How Top NCAA Women’s Basketball Teams Amplify Digital Presence Through Content Delivery to Athletes

As we start the 2019-2020 college basketball season, our team has taken a look at the INFLCR app and content usage from two top five women’s college basketball programs last year: Oregon and Mississippi State.

Both teams achieved successful regular-season records, with Mississippi State winning a Southeastern Conference championship, and both teams also advanced to the 2019 NCAA Basketball Tournament. In this case study, we review how the two teams approached content delivery to athletes, athlete presence on the app, athlete usage of content, and results that helped amplify the branding for both teams and athletic programs.

Oregon Women’s Basketball

The Oregon Women’s Basketball team was activated on the INFLCR app at the start of the March Madness tournament, following the regular season, and immediately started receiving content at a high-profile time of year, when stakes for the team were high.

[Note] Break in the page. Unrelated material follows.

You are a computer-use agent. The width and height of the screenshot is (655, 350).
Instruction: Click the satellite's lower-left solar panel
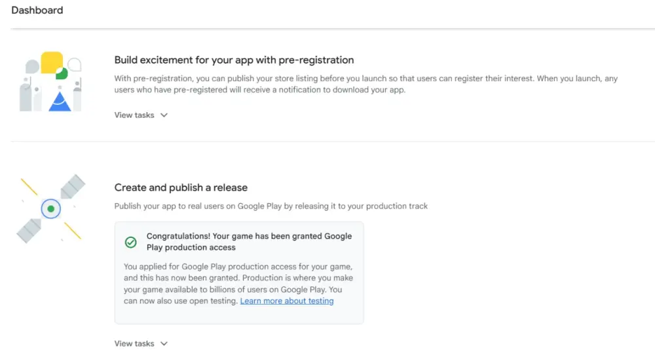pos(29,231)
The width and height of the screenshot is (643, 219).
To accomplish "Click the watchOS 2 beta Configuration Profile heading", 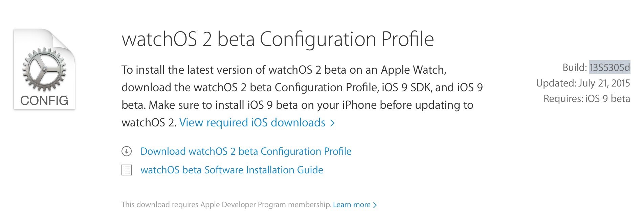I will (x=278, y=39).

An overall report for Oregon basketball (both men’s and women’s teams) showed that of the top 5 most active athletes on the INFLCR app, the second and third most active athletes belonged to the women’s team. 

Of those two athletes, senior point guard Maite Cazorla would have some of the most engaged-with Instagram posts from the Oregon WBB team, with several posts earning an engagement rate of over 25%. Maite has since continued on to a professional career in the WNBA with the Atlanta Dream.


View this post on Instagram

Final four bound!!! 🙏🏼🐥 #GoDucks

A post shared by Maite Cazorla (@maitecazorla) on


Throughout the tournament, Oregon’s digital team uploaded more than 15 galleries of content for the basketball team, capturing every aspect of their historic postseason run. Of those, the women’s players downloaded and shared more than 130 pieces of content on their social media accounts.

Compare that to the Oregon men’s basketball team, who had 20 galleries uploaded and about 1,200 pieces of content available, and who downloaded and shared 120 content items to social media.

With a similar amount of event galleries and content to choose from, student-athletes from both the men’s and women’s basketball teams combined accessed more than 250 individual pieces of content during the tournament.

Mississippi State Women’s Basketball

A No. 1-seeded team entering the 2019 NCAA Basketball Tournament, and a team who had been using INFLCR since the start of the regular season, we chose to look at a month of INFLCR reporting for Mississippi State’s WBB team that would reflect a high-performing team in the middle of a winning season and their corresponding athlete usage.

From mid-January to mid-February of the 2018-2019 season, Mississippi State’s digital team uploaded hundreds of content items to INFLCR, of which 155 were downloaded and shared by athletes.


View this post on Instagram

ISSA GAME DAY TOMORROW 🔥🏀‼️

A post shared by Anriel Howard 👽 (@lashe5) on


That content, when shared through the athletes’ social media accounts, earned more than 12,000 likes on Instagram, reaching 36,000 people. That’s in addition to posts from Mississippi State’s well-followed team accounts.

Standout athlete and future WNBA athlete Anriel Howard, pictured above, saw an overall increase of 1,200 followers on Instagram from the beginning of the INFLCR onboarding process in December through February 2019.

With over 30 individual app sessions on the INFLCR mobile app, Anriel was one of many Mississippi State athletes who regularly checked their INFLCR galleries in order to find content to share on social media.

Since the beginning of INFLCR’s partnership with Mississippi State athletics, both the Mississippi State creative teams and athletes have seen value from easier storytelling and brand building.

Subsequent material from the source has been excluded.